Task requirements –
Rewrite the material below as a JSON list of strings with one string per line, skipping blank lines. Leave the pictures out of the answer.

Supplied information –
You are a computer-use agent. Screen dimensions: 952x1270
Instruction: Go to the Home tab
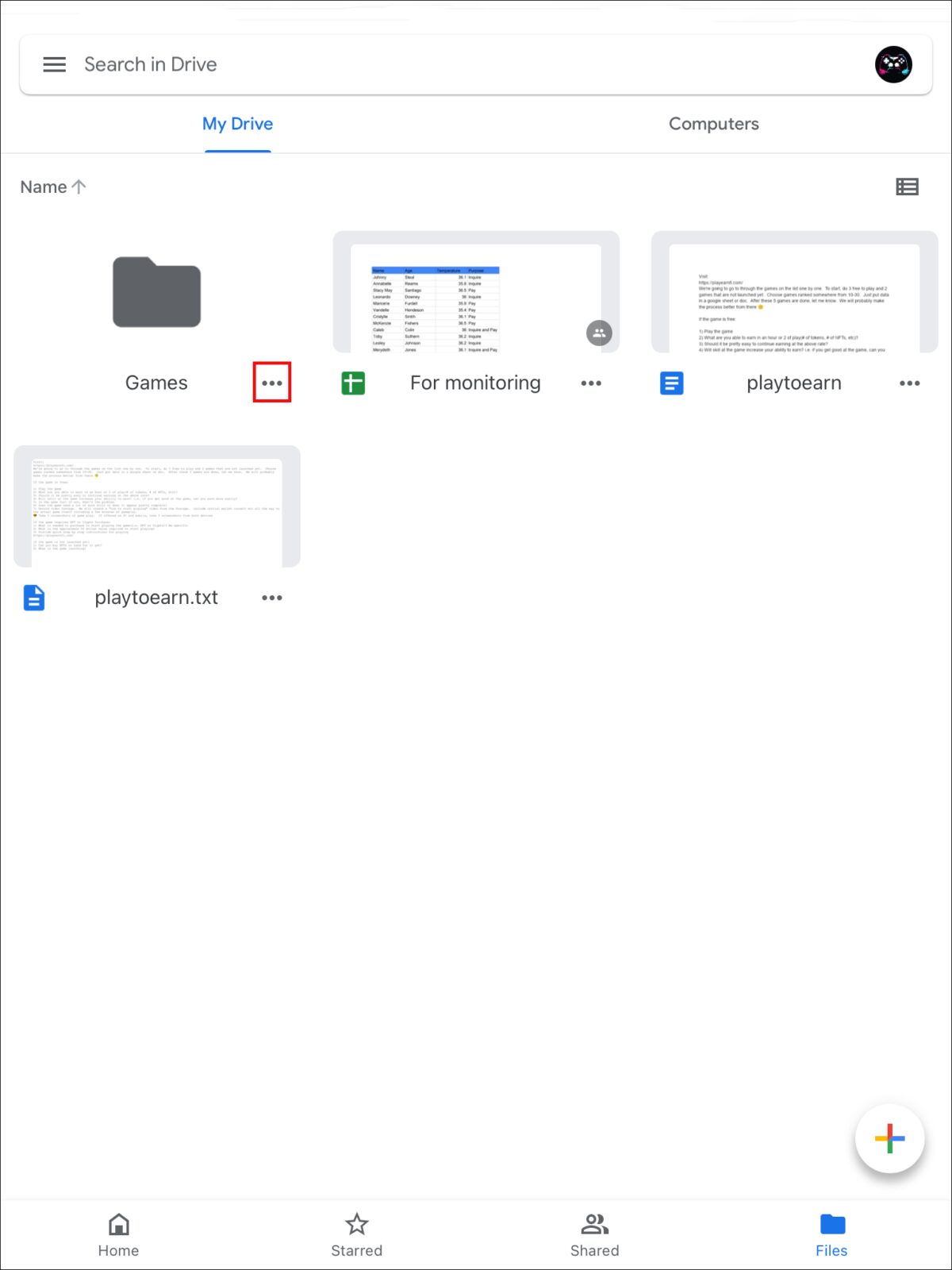click(x=118, y=1234)
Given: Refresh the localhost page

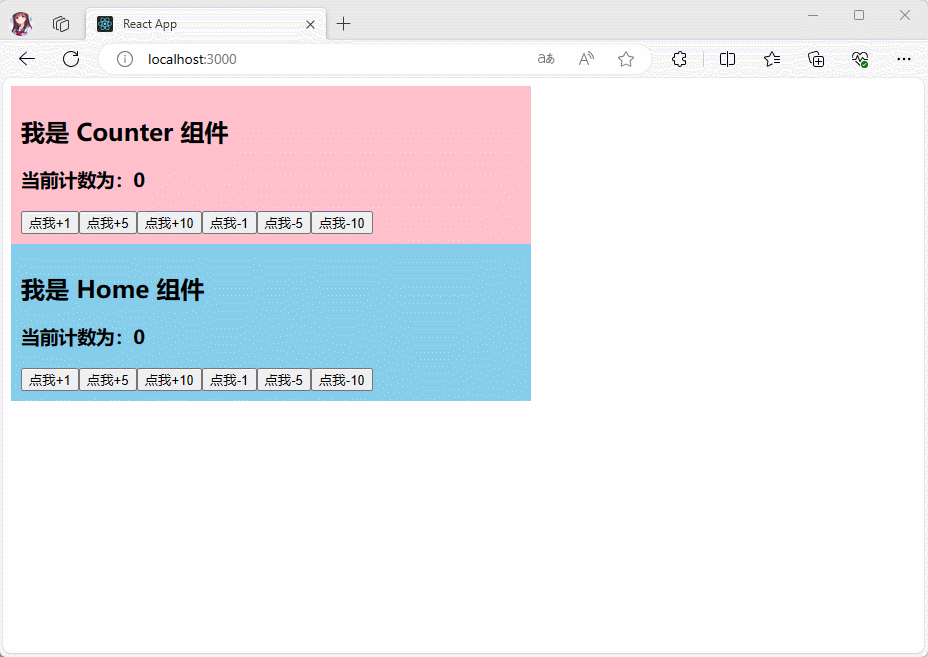Looking at the screenshot, I should coord(71,59).
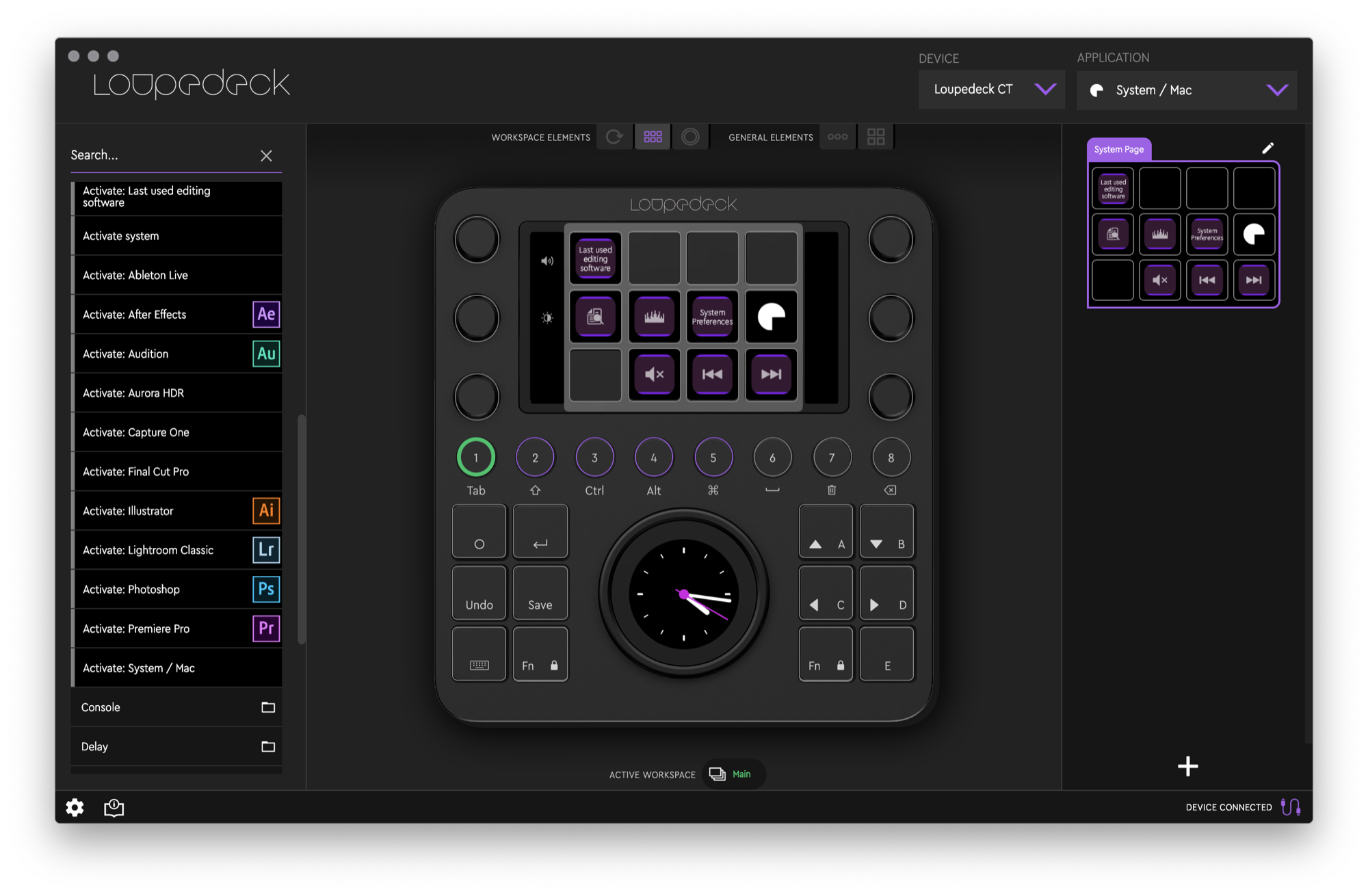Click the notification inbox icon at bottom left
Viewport: 1368px width, 896px height.
click(x=114, y=808)
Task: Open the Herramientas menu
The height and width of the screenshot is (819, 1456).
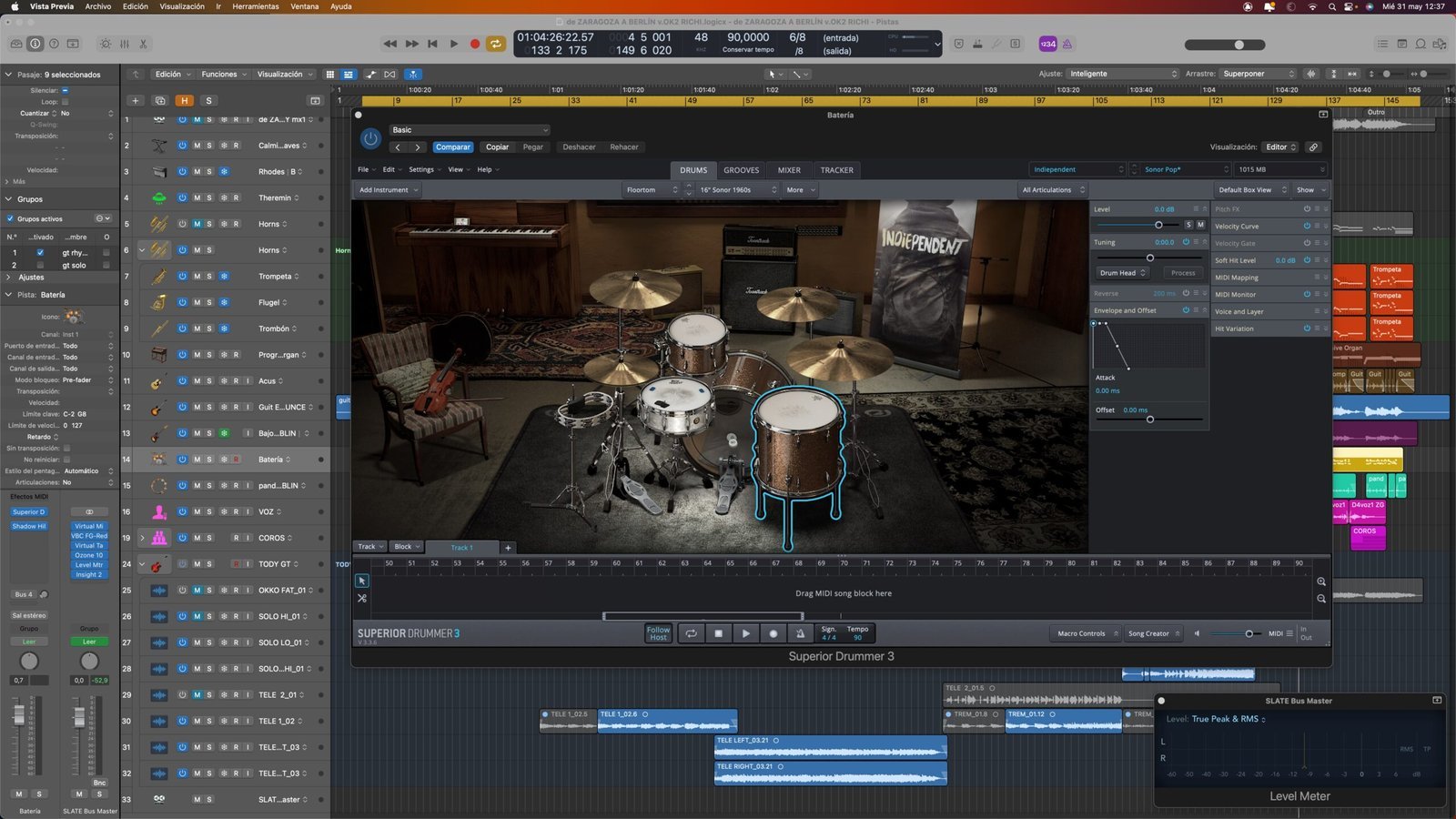Action: coord(256,6)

Complete answer –
[
  "You are a computer-use agent. Screen dimensions: 952x1270",
  "Instruction: Go to the Home tab",
  "click(x=118, y=1234)",
  "Given: Refresh the localhost page",
  "Looking at the screenshot, I should coord(71,59).",
  "Click the notification inbox icon at bottom left",
  "Viewport: 1368px width, 896px height.",
  "click(x=114, y=808)",
  "Task: Open the Herramientas menu",
  "The height and width of the screenshot is (819, 1456).",
  "Action: coord(256,6)"
]